O filme desenrola-se a um ritmo
moderado. É paciente, tal como os próprios
anjos que escutam os pensamentos, os medos e
os sonhos dos seres humanos, quase como se
estivessem a ouvir excertos de diferentes
estações de rádio enquanto rodam o botão –
pais preocupados com o filho, as memórias de
uma vítima do Holocausto. Os anjos podem por
vezes ser pressentidos, mas só as crianças
os conseguem ver.
Der Himmel über Berlin (trailer)
Wim Wenders, 1987
Porque é que eu estou aqui?
No início do
filme há um poema, escrito por Handke, que
explica porquê. "Quando a criança era uma
criança, não sabia que era uma criança. Tudo
estava cheio de vida, e toda a vida era uma
só". Mais tarde no filme, o poema continua:
"Quando a criança era uma criança, era o
tempo das seguintes perguntas: Porque é que
eu sou eu e porque não tu? Porque é que eu
estou aqui e porque é que não estou ali?"

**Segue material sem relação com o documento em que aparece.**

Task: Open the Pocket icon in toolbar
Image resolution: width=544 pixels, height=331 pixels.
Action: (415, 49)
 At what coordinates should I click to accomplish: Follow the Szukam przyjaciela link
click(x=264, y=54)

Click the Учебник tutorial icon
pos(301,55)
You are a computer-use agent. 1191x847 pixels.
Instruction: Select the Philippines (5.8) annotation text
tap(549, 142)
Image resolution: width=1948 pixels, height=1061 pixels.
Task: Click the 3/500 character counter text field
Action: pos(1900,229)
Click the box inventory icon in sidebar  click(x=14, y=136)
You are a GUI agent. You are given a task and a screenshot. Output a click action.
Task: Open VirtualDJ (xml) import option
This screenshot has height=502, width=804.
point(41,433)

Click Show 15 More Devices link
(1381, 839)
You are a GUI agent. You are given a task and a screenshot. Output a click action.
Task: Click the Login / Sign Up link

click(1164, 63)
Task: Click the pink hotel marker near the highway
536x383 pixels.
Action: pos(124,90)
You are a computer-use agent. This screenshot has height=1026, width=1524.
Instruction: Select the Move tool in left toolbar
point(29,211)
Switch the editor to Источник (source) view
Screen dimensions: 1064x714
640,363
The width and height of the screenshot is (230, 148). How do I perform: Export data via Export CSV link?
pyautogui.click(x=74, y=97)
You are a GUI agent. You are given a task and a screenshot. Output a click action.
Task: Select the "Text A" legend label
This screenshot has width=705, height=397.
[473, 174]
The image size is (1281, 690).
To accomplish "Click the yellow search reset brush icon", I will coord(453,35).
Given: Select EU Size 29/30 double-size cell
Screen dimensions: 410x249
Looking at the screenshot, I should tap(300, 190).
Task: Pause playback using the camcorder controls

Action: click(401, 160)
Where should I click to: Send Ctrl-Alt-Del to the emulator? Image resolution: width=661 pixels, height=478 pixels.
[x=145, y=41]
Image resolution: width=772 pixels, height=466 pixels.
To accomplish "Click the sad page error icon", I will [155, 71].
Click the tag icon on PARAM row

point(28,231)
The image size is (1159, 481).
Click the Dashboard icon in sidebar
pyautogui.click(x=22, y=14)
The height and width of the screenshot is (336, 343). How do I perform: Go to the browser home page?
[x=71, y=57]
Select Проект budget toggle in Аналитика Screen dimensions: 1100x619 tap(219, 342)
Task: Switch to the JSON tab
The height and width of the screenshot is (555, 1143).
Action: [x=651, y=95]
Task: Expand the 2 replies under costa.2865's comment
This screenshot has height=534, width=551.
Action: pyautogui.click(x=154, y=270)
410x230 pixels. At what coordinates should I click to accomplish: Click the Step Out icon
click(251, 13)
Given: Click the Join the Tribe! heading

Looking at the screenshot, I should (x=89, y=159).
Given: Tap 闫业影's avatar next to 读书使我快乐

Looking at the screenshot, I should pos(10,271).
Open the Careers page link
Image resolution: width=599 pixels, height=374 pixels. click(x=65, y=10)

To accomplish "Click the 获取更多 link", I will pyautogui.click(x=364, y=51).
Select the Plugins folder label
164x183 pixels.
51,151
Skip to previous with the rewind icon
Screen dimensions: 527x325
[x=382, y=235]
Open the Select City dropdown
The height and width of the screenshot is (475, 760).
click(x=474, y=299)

Os anjos, que sabem as respostas a estas
perguntas, estão de certa forma
desamparados. Podem saber e ver tudo
enquanto olham para baixo, do alto – como o
filme mostra com os seus planos aéreos
vertiginosos. Mas não sentem nada dos
simples prazeres sensuais do ser humano, a
alegria do mundano – uma divisão
cinematográfica demonstrada ao filmar todas
as cenas com os anjos a preto e branco. Numa
cena improvisada, Peter Falk experimenta
vários chapéus com um diretor de figurinos,
um ato simples que capta o prazer das
experiências quotidianas de identidade que
estão para além dos anjos.
Separações
As Asas do
Desejo é sobre dualidades e
separações. Situado numa cidade
artificialmente dividida pelo Muro de
Berlim, o espiritual é separado do sensual,
o celestial do mundano, os homens das
mulheres, os adultos das crianças. Acima de
tudo, o filme é sobre como estamos todos
separados uns dos outros, e um profundo
sentimento de solidão percorre-o.
Quando o anjo Damiel começa a apaixonar-se
pela bela, mas solitária trapezista Marion
(Solveig Dommartin), sentimos que eles
deveriam estar juntos. O processo é lento e,
no final, Damiel tem de escolher se quer ou
não abdicar do seu estatuto de imortal para
experimentar um amor físico por esta mulher.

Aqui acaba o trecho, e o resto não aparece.